# Gator.



## replicant_argent (May 13, 2006)

Anyone have a good source for gator meat??
I enjoy it very much and would like to score some for the summer grilling season.
I was going to do a web search, but thought I would get some input for good purveyors with a good reputation for product quality and delivery to the northern climes.


----------



## Mark C (Sep 19, 2007)

My local butcher shop has it, but I've got no idea what their source is. Not many gators running around Maryland after all...


----------



## Beagle Boy (Jul 26, 2006)

replicant_argent said:


> Anyone have a good source for gator meat??
> I enjoy it very much and would like to score some for the summer grilling season.
> I was going to do a web search, but thought I would get some input for good purveyors with a good reputation for product quality and delivery to the northern climes.


There used to be (mid 90's?) a butcher on Lake, just west of Nicollete that carried several different alternative meats - they might be around still?


----------



## Beagle Boy (Jul 26, 2006)

Looks like one place in Plymouth still does: http://citypages.com/databank/26/1292/article13656.asp

Scroll down to Forster's


----------



## D. Generate (Jul 1, 2004)

Florida.


----------



## sanfrantreat (Jan 12, 2008)

do they ship?


----------



## JMAC (Oct 24, 2006)

Cajun Grocer has worked for me. :tu


----------



## livwire68 (Oct 2, 2006)

Most butchers can order it, some will make you buy a min. amount. I would start there, then see about having it shipped to you!


----------



## replicant_argent (May 13, 2006)

Thanks for the advice, guys. I will mull over the options and go from there.

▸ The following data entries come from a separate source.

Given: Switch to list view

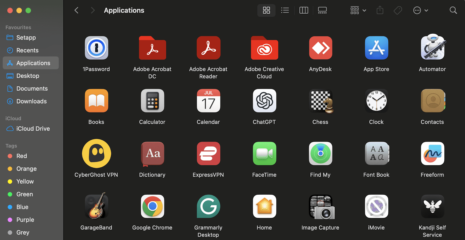Looking at the screenshot, I should pyautogui.click(x=285, y=10).
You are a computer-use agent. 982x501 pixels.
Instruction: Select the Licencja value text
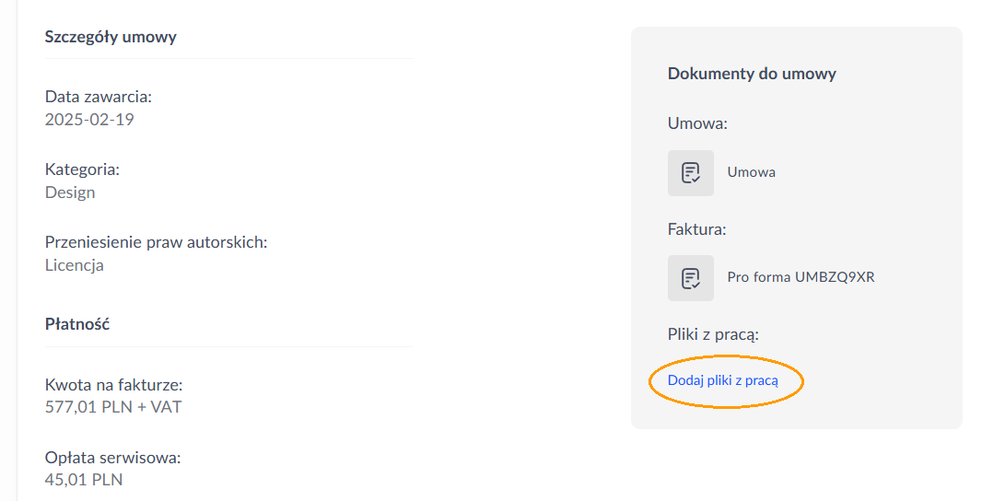click(74, 265)
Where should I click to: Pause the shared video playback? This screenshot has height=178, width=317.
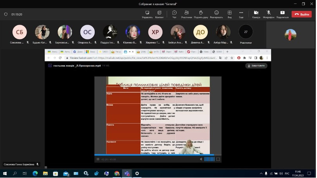pos(98,159)
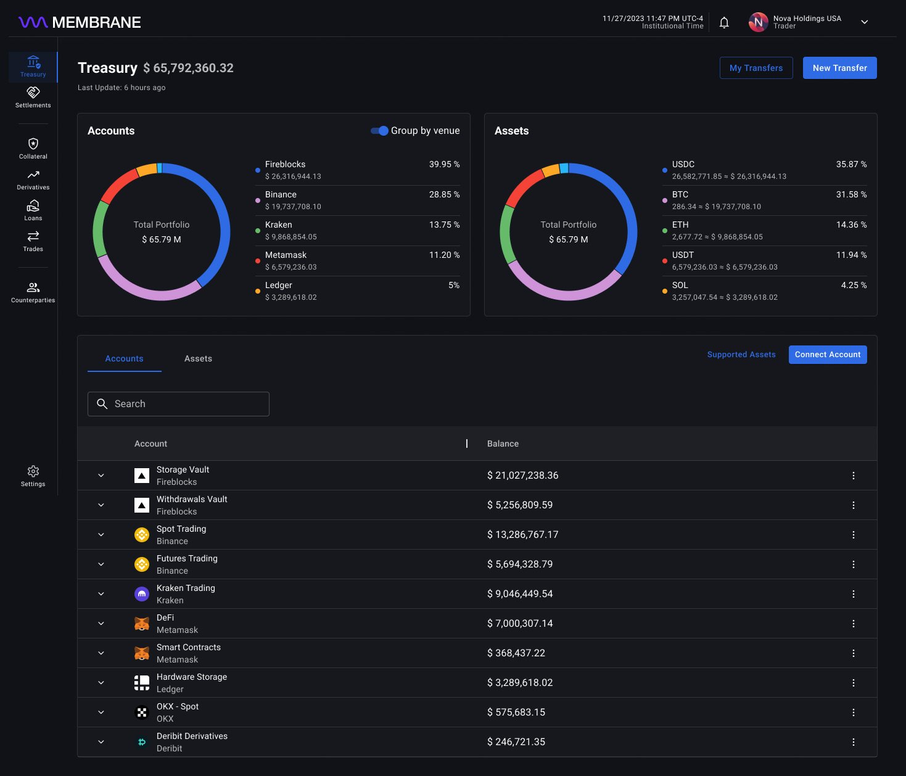Select the Accounts tab
Screen dimensions: 906x776
(124, 358)
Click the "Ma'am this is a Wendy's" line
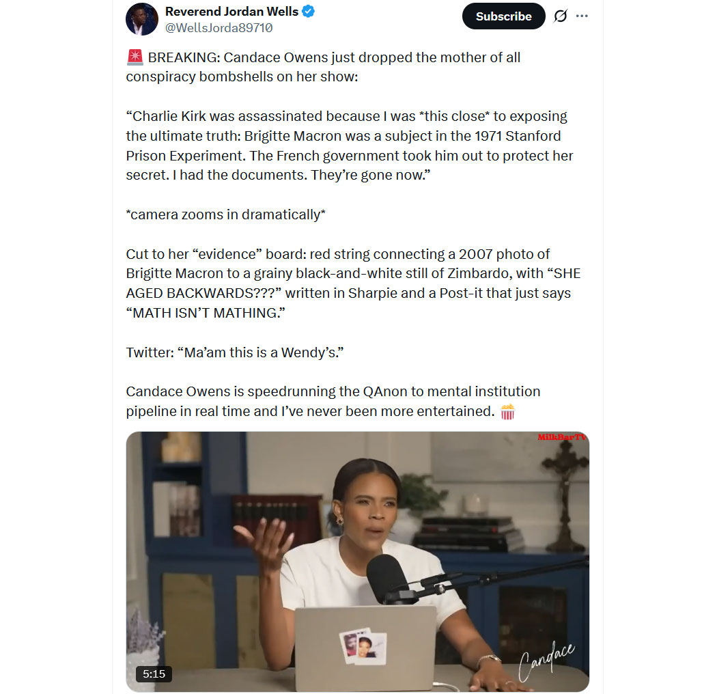Screen dimensions: 717x694 235,352
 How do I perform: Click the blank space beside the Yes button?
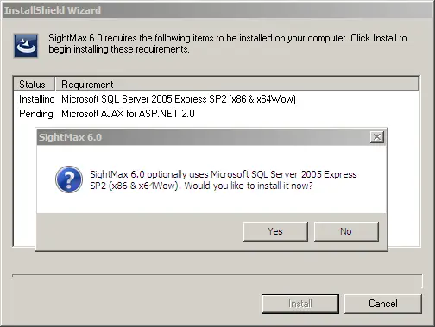click(x=140, y=231)
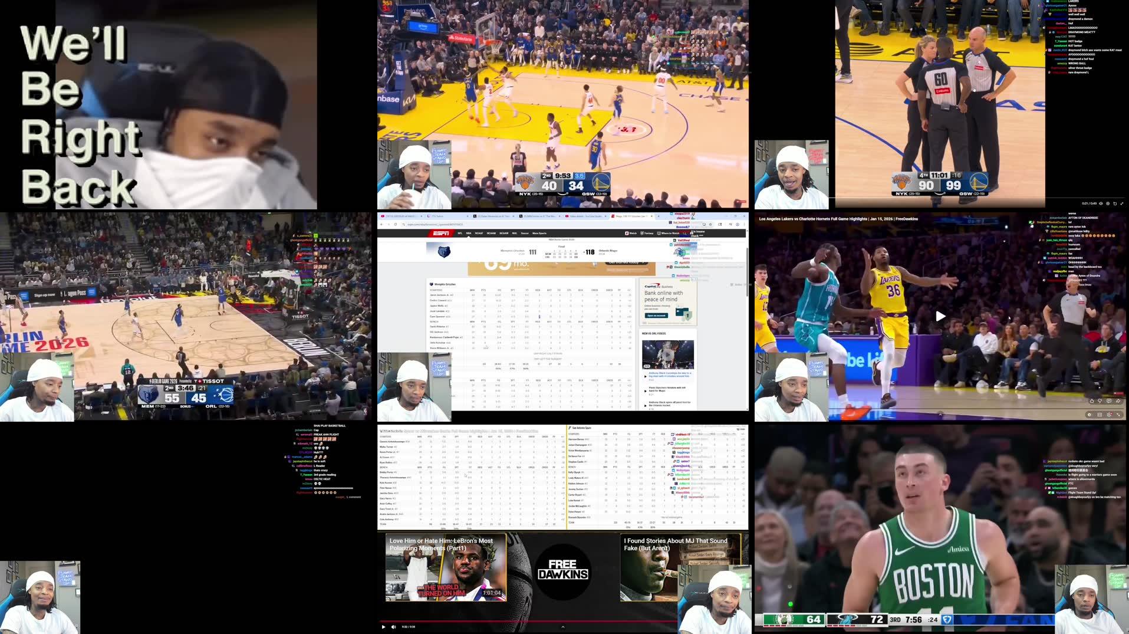Open Fantasy link in ESPN header

[647, 234]
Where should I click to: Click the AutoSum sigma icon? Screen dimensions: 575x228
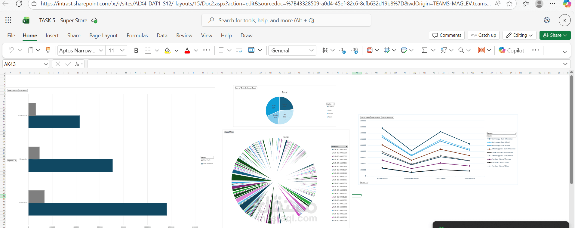pos(424,50)
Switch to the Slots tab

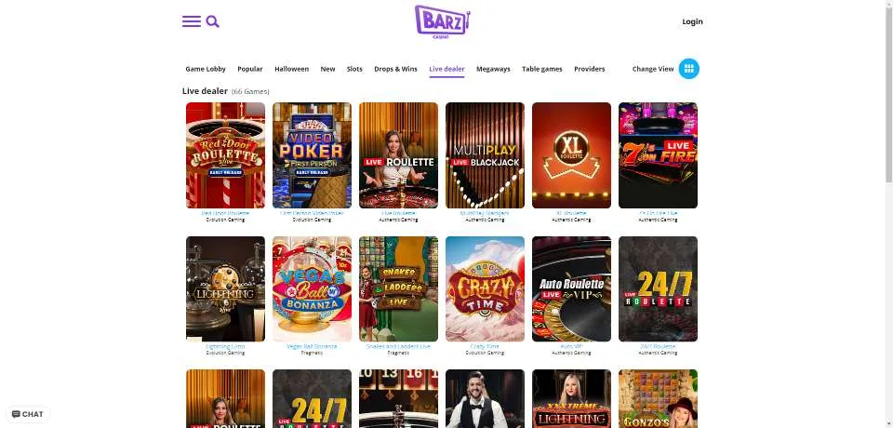[354, 69]
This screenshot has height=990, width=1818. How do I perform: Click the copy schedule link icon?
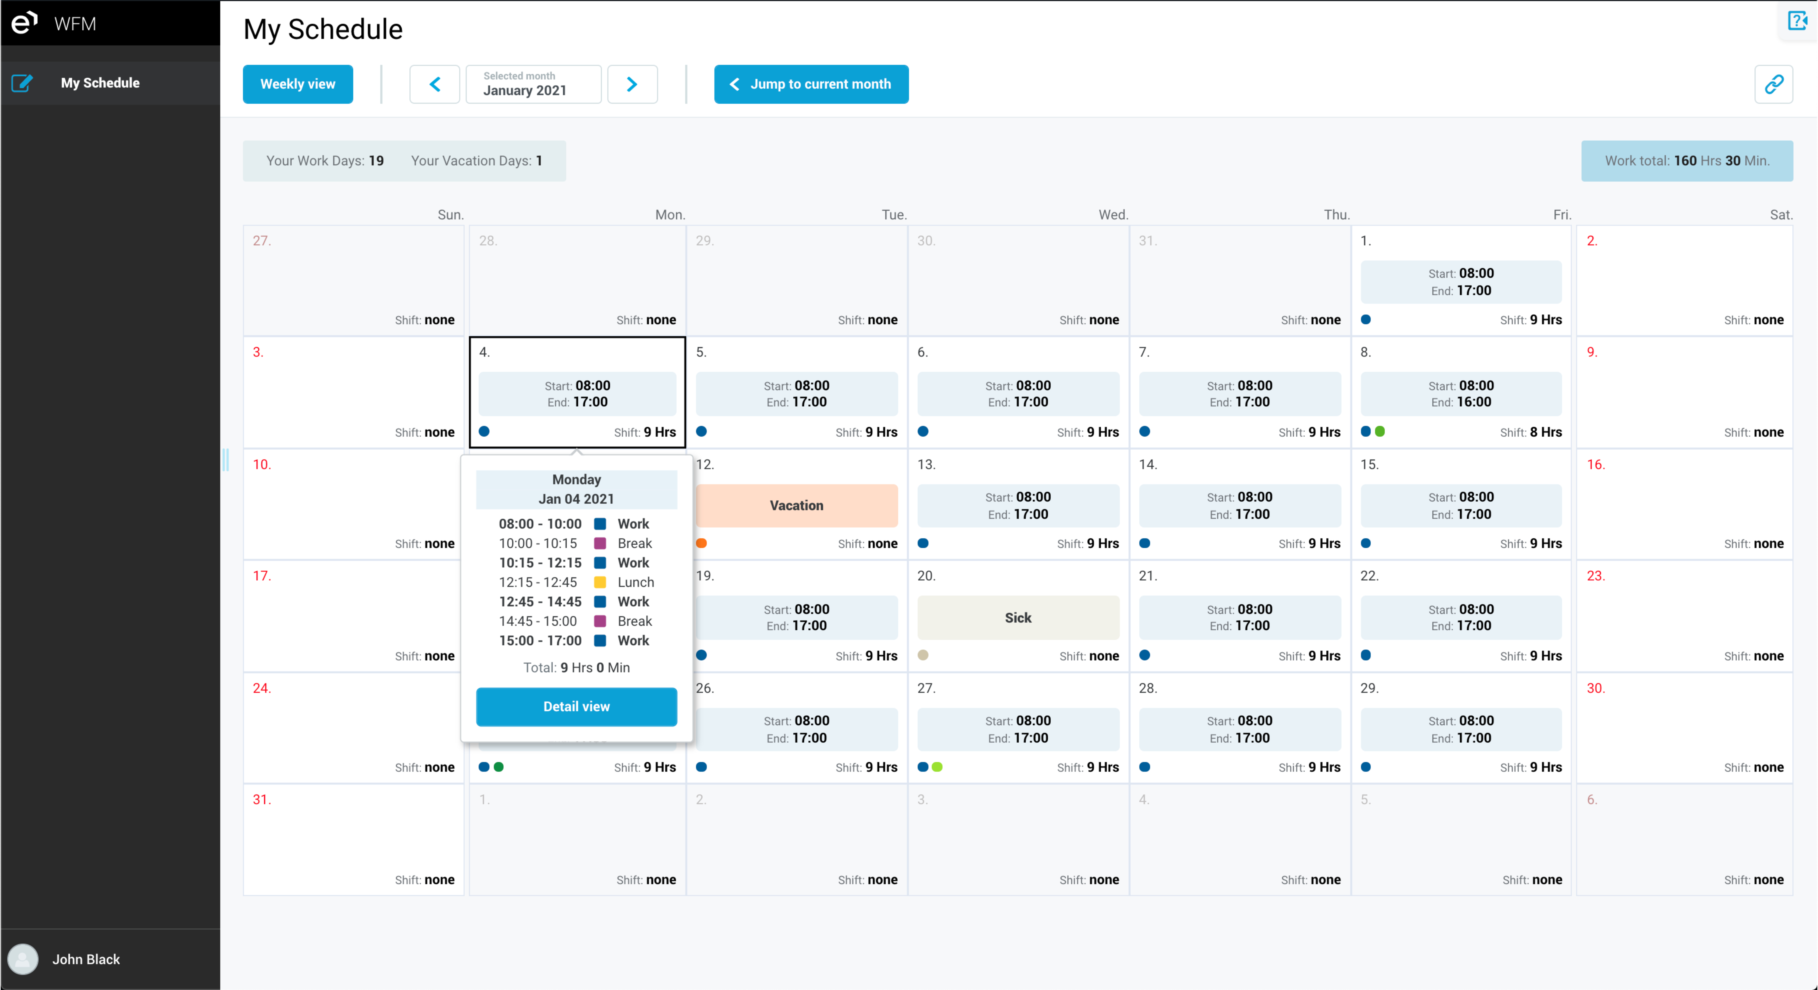[1774, 84]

Does anyone actually eat Crow?


----------



## ScottishSmoker (Feb 11, 2007)

No pete, I do not eat crow (nor have I ever wanted to) but I can attest to the gator being awesome. One of the restaurants on Anna Maria Island in Florida often has it on the menu...and when they do, it is often in my stomach. Give it a try, I think you will really like it...


----------